Memendam atau Menyampaikan?

*Arjuna POV

Aku beranjak ketika selesai melakukan latihan fisik bersama prajurit baru. Tiba-tiba saja aku di panggil oleh jenderal Ardiansyah. Tumben sekali dia memanggilku.

Aku jadi sedikit gugup dan keluar dari halaman pelatihan. Aku menuju ke bagian dalam gedung yang di khususkan untuk peristirahatan para jenderal.

Ketika sampai di sana, aku segera masuk dan mengedarkan pandangan, menatap ruangan utama yang hanya berisi meja, kursi, serta dua lelaki yang berdiri saling berhadapan.

Aku menilik lekat, dan di dalam sana aku di kejutkan oleh penampakkan Raka. Kenapa dia juga berada di dalam sini??

"Hormat saya, jenderal." Ucapku sambil memberikan salam dengan membungkukkan badan. "Apa yang membawa saya datang kemari?" Aku bertanya.

"Kau pasti mengenali bawahanmu ini?"

Aku menoleh ke arah Raka yang tengah tertunduk. "Ya."

"Bukankah kalian berada di desa yang sama?"

Aku mengangguk. "Maaf, tapi apa yang telah ia perbuat hingga saya harus di panggil ke tempat ini?" Tanyaku bingung.

Jenderal Ardiansyah nampak menghela napas, sambil mengetuk-ngetuk kukunya ke atas meja. Sementara aku dan Raka hanya terdiam dengan posisi mematung di tempat.

"Para pengawal kerajaan melaporkan perbuatannya padaku.
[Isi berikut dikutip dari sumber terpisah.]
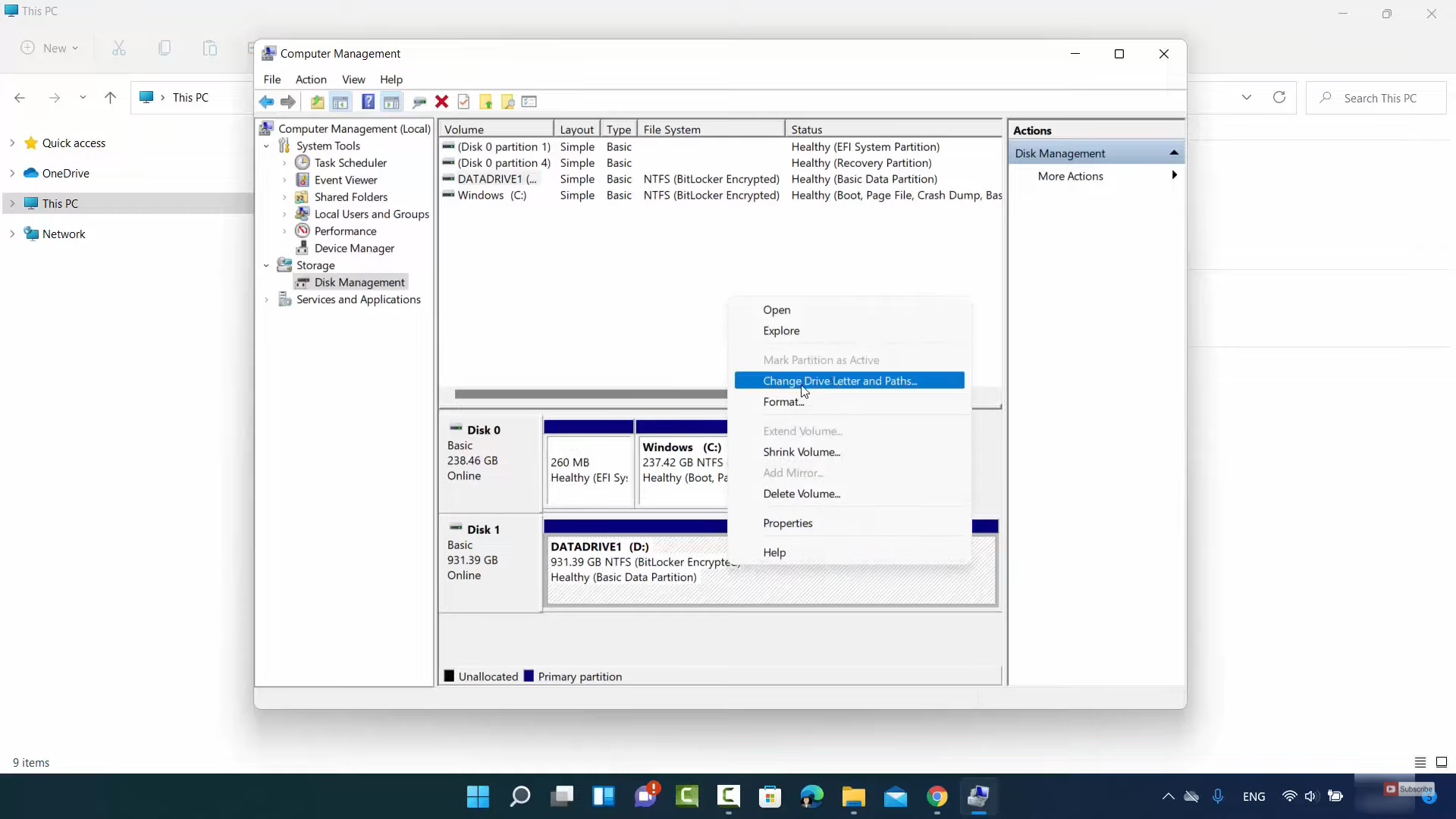Click the blue Back arrow in toolbar
This screenshot has width=1456, height=819.
(x=266, y=102)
Ini belum sampai ke telinga raja, karena aku menyanggupi untuk menyelesaikannya secara mandiri."

Kedua mataku terbelalak. "Apa dia menentang pengawal kerajaan?" Terkaku.

"Hampir, dia menolong seorang perempuan yang tiba-tiba datang ketika para pengawal berniat untuk menghukum anak hina yang berani-beraninya menatap yang mulia." Perkataan jenderal Ardiansyah membuatku menggelengkan kepala.

"Apa itu benar, Raka?" Tanyaku.

"..Ya. Aku tak bermaksud untuk menentang tugas para pengawal, hanya saja.. dia berniat melukai Ayu yang tidak tahu menahu tentang hal ini. Ayu itu gadis sakit." Ucap Raka dengan wajah datar. Aku jadi bingung, apakah dia merasa menyesal atau tidak.

"Ayu?" Sang jenderal terdengar terkejut. "Apakah kalian berasal dari desa dekat pesisir pantai?" Kami berdua mengangguk. "Apakah dia gadis cantik yang pandai mengobati orang-orang sakit?"

Aku mengernyit bingung, sementara Raka segera membenarkan perkataan sang jenderal. "Ya, dialah orangnya."

Wajah jenderal sedikit terkejut. Ia terdiam cukup lama, setelah mengetahui hal tersebut. Dan di luar dugaan, jenderal mengampuni Raka dan juga tak menyuruh ku untuk memberi hukuman pada lelaki ini.

Kami di persilakan keluar ruangan. Dan selama berjalan melewati selasar gedung, aku melihat Raka terus menggenggam pergelangan tangannya.

"Ada apa?" Tanyaku. "Apa kau terluka sebelum berperang?" Lanjutku remeh, sambil menyunggingkan senyum.

Ia menoleh ke arahku. "Bukan. Ini hanya gelang." Singkatnya.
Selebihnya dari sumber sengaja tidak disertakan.